When using greedy decoding on a causal LM, how does `generate` handle tie-breaking between logits?

I noticed that, in case that a model returns a tie in the logits for two different tokens, generate does not always choose the lowest one.

input_ids = tensor([[128000,  16533,    279,   2768,   3488,    304,    264,   2478,   4339, 323,    449,    912,  37666,     13,   3639,    574,    279,   8250, 315,    578,   1050,    359,   2461,    315,    279,  21080,    555, 89315,  92898,     30,    578,   1050,    359,   2461,    315,    279, 21080,    555,  89315,  92898,  36513,    369]], device='cuda:0')
attention_mask = torch.ones_like(input_ids)

# model: LlamaForCausalLM
generated = model.generate(
	input_ids = input_ids,
	attention_mask = attention_mask,
	max_new_tokens = 20,
	min_new_tokens = 20,
	do_sample = False,
	temperature = None,
	use_cache = False,
	top_p = None,
	top_k = None,
	output_logits = True,
	return_dict_in_generate = True,
)
logits = torch.stack(generated.logits, dim = 1)
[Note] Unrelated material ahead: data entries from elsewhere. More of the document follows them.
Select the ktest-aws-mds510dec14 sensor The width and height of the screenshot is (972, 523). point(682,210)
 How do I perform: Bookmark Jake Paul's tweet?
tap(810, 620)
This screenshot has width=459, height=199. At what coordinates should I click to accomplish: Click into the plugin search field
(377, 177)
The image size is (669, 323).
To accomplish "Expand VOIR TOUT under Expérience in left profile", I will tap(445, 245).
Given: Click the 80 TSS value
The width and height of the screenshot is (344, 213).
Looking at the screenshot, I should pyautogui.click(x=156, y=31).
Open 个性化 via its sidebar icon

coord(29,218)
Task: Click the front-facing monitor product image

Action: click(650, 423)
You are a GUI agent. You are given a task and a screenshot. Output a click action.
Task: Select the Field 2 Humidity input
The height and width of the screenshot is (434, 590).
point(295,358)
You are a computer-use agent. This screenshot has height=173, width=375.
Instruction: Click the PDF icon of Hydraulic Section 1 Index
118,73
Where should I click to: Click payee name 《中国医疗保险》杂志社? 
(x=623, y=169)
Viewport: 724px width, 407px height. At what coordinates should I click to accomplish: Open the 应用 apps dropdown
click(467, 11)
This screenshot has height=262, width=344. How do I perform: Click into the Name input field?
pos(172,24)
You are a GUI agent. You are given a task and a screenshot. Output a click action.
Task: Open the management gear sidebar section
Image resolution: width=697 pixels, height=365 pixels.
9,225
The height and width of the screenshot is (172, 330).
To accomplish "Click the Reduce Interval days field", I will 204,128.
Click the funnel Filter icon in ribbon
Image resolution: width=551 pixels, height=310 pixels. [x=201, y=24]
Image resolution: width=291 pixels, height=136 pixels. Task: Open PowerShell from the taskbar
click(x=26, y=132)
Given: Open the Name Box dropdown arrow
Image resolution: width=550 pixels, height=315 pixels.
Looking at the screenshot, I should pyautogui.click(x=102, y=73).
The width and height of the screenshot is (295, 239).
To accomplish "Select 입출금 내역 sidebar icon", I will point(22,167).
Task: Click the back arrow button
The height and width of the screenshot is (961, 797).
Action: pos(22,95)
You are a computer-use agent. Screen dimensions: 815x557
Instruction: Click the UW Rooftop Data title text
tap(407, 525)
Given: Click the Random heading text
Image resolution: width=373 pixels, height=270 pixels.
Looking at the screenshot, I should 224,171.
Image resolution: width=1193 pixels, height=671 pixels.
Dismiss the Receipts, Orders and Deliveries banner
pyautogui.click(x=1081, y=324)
logits[0][1][18] == logits[0][1][19] # True (20.8750 == 20.8750)

logits.argmax(dim = 2)[0][1] # 18 (chosen by torch).
generated.sequences[0][input_ids.shape[1] + 1] # 19 (chosen by HF generate).

What algorithm does generate use for tie-breaking the highest logiat? I cannot find any documentation about this on the Generation page, and this is making my model give wrong results later on.

Note that there are no precision problems here: the two logits have the exact same value.